Current ambiguity highlights a more pervasive tension in the strategic mandate for public diplomacy. Persuasion and relation-building are often at cross-purposes, yet there is a tacit understanding that the purpose of public diplomacy is ultimately to shape the attitudes, dispositions, and indeed behaviors of target publics. For a good survey of the arguments about persuasion and the broader family of influence concepts that operate within public diplomacy, see Ali Fisher’s "Looking for the Man in the Mirror" essay. Suffice to say, engagement as a public diplomacy term provides both an open-ended license for definition and a shifting warrant for making claims about influence.

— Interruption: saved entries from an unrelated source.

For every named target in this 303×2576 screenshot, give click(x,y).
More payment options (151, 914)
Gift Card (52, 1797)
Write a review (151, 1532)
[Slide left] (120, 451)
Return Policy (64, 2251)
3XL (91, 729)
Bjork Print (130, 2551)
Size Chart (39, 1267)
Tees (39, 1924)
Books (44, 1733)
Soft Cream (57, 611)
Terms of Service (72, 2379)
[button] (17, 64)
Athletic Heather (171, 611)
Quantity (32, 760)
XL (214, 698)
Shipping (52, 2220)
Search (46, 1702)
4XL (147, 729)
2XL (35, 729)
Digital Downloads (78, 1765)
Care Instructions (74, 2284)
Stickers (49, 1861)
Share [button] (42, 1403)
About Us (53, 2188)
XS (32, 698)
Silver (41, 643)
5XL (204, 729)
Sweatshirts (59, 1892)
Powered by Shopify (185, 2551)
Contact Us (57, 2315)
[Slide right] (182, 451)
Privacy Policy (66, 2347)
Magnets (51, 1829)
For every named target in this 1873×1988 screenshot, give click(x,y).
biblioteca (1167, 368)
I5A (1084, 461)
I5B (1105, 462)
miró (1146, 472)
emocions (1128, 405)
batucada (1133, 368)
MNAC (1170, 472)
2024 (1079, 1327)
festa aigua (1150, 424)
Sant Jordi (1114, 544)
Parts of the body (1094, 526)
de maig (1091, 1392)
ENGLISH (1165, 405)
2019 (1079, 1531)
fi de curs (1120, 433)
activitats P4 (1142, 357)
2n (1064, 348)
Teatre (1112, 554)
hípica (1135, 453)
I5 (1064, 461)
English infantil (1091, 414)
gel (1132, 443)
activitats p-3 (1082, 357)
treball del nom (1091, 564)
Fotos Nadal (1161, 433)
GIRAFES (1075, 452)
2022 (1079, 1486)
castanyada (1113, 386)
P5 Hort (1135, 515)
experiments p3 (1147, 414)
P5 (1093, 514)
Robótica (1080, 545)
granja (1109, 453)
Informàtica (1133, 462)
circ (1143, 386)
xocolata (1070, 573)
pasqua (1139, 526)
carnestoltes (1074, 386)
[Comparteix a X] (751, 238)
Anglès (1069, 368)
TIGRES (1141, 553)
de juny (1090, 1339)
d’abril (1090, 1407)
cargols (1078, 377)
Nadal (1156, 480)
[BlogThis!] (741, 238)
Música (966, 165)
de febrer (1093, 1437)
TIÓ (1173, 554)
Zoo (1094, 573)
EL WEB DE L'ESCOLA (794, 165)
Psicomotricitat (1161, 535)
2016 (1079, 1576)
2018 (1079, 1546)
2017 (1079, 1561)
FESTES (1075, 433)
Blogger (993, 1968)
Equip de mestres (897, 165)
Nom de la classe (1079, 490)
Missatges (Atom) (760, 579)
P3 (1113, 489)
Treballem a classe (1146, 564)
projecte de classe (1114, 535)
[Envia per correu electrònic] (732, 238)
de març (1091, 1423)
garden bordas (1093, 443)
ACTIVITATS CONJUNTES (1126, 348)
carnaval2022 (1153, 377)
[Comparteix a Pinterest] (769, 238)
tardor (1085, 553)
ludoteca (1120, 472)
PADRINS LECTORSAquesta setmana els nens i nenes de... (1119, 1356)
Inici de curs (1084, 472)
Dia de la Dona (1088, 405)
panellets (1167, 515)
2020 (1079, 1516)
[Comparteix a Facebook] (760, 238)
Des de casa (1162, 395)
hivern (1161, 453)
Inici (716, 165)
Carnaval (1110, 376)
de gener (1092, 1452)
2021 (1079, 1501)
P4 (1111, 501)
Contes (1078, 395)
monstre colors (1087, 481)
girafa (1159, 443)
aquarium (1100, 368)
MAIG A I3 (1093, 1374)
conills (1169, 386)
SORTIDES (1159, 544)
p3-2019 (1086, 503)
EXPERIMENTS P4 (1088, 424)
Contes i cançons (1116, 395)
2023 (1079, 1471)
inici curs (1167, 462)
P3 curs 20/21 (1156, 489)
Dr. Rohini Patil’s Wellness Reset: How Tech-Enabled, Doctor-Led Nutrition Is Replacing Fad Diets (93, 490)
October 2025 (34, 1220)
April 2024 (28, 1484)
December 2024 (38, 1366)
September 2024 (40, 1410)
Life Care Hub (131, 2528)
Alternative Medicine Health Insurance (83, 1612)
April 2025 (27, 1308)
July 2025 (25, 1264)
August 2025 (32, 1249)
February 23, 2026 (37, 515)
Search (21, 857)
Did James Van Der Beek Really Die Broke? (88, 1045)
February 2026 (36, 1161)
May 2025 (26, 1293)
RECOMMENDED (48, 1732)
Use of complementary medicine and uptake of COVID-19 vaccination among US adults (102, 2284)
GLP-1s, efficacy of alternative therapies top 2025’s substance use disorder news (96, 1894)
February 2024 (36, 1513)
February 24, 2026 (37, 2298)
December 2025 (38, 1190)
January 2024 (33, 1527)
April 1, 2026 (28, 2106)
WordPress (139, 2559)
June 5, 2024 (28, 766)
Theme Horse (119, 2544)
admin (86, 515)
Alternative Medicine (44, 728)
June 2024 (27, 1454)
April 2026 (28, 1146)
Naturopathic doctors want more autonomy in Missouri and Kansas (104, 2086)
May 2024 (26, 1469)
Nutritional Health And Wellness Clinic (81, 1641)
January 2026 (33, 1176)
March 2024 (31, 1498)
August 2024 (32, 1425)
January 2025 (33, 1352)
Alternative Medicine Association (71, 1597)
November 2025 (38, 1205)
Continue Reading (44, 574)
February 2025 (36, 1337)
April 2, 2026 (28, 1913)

I think this tension is readily apparent in efforts to use social media for public diplomacy. Case in point – how does the use of Facebook or Twitter constitute engagement? Does the larger base of people who “Like” an embassy page indicate a successful campaign of engagement? Or, does it reflect a productive use of advertising techniques to recruit “likes,” while not necessarily providing the implied more meaningful connections that social networks can sustain? When an ambassador uses Twitter, does this constitute a robust effort to sustain dialogue with publics, or, does it represent a kind of performance that humanizes the chief of mission? I’m not suggesting one is better than the other. What I am saying is that there a few clear parameters for what constitutes “engagement.” In my research on U.S. digital public diplomacy, I have heard a lot of critiques about what is being done from a practical standpoint, but not so much on the
bigger question of “why.” What does this mean for practitioners?

For starters, it makes it harder to design the kind of formative research needed to plan an effective public diplomacy program that takes into account both the contextual factors and the strategic needs that the program will serve. The conceptual ambiguity also makes it difficult to pin down how and when a program can be deemed effective in post hoc evaluation.

While I readily acknowledge that measurement and evaluation imperatives can ultimately distort the practice of public diplomacy or even conceal the less democratic forms of communication involved in public diplomacy outreach, I think it’s also important to acknowledge that the ambiguity of a term like “engagement” makes it potentially about everything – all the touch-points, communications, and connections that are involved in public diplomacy. I don’t think this helps practitioners, policy-makers, or commentators. Instead, it perpetuates jargon, and elides more persistent questions about both the purpose and the operative theories that underscore efforts to reach foreign publics.